* Available data
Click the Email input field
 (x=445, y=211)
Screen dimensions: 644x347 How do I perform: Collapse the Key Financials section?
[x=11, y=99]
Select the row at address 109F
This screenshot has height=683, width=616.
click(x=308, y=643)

* What to produce
Render every line of the items above as a Markdown table with the columns Number and Entry. Number the rows in order and skip blank lines.

* The reply
| Number | Entry |
|---|---|
| 1 | Click the Email input field |
| 2 |  (x=445, y=211) |
| 3 | Screen dimensions: 644x347 How do I perform: Collapse the Key Financials section? |
| 4 | [x=11, y=99] |
| 5 | Select the row at address 109F |
| 6 | This screenshot has height=683, width=616. |
| 7 | click(x=308, y=643) |